Stored data
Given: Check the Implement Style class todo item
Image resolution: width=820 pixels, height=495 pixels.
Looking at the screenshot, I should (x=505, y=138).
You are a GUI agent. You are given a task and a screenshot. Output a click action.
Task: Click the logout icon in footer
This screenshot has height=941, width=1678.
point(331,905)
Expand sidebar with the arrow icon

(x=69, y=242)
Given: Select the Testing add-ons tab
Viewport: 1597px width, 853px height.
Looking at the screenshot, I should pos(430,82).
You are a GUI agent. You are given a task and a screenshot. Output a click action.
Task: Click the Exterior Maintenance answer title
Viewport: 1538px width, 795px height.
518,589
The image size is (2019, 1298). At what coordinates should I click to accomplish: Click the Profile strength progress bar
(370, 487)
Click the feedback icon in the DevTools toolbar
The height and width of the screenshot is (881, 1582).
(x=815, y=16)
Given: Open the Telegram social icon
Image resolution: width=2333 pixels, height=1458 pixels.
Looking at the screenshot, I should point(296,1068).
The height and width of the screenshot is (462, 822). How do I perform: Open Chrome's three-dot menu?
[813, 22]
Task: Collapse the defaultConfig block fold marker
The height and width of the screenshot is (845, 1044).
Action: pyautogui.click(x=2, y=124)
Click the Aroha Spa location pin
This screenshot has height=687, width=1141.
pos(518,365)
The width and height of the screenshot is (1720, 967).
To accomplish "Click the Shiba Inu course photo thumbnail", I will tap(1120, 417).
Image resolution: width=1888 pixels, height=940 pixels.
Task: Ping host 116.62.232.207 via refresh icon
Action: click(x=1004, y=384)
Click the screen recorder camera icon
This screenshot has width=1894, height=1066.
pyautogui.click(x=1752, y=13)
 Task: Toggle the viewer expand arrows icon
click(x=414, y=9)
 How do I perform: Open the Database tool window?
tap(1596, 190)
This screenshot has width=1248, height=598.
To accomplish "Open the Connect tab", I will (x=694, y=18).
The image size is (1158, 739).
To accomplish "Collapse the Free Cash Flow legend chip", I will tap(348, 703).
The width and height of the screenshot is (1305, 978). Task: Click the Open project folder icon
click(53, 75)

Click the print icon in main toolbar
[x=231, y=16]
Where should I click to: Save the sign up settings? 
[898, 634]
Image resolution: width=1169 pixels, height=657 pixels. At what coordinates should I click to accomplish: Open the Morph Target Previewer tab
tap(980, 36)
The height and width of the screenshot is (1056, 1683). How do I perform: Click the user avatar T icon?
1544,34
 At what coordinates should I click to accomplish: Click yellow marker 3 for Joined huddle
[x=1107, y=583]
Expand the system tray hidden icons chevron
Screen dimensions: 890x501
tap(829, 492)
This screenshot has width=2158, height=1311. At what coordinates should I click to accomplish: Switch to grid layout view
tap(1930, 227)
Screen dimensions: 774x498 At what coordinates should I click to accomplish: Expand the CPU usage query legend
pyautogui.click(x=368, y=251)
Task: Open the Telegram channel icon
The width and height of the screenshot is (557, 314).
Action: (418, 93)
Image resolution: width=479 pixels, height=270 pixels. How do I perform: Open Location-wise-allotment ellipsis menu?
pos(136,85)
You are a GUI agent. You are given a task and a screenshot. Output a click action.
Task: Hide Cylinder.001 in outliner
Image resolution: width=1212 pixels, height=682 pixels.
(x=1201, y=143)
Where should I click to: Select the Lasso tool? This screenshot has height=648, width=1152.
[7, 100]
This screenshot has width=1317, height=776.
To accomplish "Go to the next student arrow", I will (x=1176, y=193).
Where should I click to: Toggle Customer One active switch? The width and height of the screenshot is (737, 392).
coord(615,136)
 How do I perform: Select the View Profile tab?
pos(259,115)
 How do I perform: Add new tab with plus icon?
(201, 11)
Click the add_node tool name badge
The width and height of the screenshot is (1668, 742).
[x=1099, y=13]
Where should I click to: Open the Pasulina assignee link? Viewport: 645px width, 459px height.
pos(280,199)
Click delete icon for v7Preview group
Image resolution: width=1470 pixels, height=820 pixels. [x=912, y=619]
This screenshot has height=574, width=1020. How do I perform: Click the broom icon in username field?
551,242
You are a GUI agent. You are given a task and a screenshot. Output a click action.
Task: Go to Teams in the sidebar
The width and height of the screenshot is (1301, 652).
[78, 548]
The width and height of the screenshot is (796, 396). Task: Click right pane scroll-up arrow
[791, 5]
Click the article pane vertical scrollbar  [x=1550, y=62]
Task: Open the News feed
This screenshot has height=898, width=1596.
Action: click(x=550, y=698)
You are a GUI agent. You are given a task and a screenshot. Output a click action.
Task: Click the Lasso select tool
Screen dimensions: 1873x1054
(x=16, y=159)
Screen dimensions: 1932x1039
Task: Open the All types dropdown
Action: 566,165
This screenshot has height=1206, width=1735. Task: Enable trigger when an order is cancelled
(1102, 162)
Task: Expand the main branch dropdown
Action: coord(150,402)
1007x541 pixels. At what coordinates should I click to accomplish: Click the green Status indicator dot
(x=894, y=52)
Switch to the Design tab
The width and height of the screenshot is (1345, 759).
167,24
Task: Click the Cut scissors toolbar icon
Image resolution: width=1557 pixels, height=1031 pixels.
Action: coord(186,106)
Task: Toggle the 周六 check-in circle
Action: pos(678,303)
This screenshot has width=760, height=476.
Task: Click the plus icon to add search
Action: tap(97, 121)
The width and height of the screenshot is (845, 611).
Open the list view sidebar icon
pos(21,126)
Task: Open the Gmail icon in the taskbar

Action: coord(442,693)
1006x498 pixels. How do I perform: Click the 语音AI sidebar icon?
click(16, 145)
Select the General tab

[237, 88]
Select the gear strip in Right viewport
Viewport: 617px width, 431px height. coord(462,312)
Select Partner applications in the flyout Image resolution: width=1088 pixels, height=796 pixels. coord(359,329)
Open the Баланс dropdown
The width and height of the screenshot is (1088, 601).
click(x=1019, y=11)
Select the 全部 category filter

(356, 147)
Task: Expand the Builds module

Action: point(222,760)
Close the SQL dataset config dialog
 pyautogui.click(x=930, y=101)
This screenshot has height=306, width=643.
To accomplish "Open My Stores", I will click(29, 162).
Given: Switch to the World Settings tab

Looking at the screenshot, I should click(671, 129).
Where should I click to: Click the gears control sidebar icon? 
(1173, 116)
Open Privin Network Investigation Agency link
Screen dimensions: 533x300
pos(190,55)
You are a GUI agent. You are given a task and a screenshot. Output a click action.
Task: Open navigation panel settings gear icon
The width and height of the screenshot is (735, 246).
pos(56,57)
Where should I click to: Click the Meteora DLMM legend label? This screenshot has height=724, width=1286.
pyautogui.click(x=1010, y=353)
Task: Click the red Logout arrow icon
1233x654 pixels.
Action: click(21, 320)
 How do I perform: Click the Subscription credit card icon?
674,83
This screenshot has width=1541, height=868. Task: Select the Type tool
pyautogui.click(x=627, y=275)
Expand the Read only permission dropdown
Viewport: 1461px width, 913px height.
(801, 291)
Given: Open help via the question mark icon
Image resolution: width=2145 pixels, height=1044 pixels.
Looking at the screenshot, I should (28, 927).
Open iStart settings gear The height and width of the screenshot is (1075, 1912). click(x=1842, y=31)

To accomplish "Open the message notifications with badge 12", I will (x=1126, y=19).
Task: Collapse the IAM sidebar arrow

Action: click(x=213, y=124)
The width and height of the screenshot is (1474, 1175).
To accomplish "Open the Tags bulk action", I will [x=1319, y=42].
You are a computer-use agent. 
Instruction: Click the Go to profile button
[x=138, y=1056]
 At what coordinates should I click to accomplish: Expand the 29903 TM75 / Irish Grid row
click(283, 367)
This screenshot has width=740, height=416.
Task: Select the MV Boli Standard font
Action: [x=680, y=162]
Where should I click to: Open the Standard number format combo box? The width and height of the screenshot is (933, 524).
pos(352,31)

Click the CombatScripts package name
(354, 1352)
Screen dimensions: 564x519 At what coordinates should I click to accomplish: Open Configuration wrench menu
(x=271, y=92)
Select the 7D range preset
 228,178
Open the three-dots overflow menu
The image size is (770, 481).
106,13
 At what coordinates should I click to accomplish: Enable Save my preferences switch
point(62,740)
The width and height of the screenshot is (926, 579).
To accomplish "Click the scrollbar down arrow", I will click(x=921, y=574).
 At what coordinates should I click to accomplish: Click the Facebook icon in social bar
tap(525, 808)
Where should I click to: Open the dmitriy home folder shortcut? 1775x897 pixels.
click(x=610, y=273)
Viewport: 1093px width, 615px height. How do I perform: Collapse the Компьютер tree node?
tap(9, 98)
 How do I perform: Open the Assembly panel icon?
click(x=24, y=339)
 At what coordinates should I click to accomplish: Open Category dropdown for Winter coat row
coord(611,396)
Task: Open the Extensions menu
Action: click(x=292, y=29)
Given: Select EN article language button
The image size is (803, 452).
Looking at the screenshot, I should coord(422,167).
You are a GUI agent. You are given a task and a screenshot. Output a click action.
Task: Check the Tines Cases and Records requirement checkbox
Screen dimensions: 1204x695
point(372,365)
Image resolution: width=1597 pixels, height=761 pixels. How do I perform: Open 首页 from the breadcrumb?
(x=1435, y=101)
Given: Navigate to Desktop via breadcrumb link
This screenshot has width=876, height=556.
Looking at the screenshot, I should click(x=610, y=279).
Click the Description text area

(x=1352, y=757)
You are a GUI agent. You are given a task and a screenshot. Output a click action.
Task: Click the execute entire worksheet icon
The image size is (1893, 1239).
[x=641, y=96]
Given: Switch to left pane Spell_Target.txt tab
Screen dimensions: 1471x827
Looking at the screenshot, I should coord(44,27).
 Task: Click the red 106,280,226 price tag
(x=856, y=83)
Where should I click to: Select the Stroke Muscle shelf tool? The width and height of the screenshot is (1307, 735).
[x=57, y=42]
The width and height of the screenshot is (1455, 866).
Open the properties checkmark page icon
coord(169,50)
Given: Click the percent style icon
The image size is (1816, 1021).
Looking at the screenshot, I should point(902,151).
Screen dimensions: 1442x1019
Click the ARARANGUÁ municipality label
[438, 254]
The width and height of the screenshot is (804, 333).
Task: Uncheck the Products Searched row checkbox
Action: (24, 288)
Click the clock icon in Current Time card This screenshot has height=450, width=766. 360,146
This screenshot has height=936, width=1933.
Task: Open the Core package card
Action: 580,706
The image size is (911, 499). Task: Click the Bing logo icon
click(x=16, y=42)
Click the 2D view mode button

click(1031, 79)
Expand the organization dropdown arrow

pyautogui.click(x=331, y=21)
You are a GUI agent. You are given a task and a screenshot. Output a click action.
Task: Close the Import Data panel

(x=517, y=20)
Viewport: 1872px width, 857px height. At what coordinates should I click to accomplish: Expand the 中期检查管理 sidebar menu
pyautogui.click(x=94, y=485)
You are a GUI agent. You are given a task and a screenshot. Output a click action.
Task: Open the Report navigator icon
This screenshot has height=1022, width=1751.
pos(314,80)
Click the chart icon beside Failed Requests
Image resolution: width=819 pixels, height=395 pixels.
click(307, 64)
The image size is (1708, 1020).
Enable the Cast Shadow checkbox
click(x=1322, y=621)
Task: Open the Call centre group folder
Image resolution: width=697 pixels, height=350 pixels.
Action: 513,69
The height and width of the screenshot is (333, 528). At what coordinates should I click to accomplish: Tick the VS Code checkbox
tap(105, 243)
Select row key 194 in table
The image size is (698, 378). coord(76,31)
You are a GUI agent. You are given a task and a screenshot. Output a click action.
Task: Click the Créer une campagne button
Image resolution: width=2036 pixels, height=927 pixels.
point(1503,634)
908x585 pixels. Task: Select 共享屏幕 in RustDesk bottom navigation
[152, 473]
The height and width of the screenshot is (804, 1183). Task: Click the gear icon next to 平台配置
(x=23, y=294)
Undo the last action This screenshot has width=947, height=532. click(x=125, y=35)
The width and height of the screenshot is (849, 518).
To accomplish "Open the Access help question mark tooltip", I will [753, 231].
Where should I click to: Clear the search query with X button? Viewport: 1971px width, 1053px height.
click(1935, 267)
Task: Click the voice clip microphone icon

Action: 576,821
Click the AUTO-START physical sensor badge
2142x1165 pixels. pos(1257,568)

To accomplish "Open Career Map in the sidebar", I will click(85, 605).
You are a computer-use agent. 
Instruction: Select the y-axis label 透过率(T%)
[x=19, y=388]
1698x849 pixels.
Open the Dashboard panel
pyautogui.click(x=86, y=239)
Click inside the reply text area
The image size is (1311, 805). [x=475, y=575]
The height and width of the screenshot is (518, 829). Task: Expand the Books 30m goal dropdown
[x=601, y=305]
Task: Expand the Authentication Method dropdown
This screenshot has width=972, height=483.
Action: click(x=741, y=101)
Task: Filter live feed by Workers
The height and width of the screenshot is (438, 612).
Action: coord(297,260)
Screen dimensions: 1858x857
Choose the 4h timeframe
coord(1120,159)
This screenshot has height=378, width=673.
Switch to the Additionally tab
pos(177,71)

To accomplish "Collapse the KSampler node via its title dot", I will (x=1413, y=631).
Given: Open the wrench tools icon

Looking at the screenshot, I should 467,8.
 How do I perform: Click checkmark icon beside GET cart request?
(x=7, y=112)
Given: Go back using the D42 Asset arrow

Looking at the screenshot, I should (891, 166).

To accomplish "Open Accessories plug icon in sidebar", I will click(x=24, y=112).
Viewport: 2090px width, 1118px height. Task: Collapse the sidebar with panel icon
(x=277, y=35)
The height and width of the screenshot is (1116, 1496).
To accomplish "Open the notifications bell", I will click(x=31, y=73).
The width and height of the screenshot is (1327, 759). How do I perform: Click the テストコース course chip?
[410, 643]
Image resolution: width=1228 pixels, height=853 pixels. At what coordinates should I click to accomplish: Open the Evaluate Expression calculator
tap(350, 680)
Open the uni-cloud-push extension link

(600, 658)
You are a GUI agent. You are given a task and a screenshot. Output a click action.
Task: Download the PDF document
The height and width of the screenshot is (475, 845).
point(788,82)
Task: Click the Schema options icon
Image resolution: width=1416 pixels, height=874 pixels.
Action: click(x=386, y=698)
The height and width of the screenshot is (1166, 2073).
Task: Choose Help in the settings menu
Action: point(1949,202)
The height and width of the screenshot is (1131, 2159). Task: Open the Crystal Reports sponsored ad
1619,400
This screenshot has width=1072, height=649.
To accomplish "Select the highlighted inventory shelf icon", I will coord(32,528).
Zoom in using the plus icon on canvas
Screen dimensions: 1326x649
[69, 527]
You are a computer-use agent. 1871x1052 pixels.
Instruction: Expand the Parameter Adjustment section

» Problem:
All that is wanted is the stretch of lines above from the one containing "This screenshot has width=876, height=556." through the one containing "Given: Switch to left", duplicated exactly.

» Result:
This screenshot has width=876, height=556.
Looking at the screenshot, I should click(x=610, y=279).
Click the Description text area

(x=1352, y=757)
You are a GUI agent. You are given a task and a screenshot. Output a click action.
Task: Click the execute entire worksheet icon
The image size is (1893, 1239).
[x=641, y=96]
Given: Switch to left pane Spell_Target.txt tab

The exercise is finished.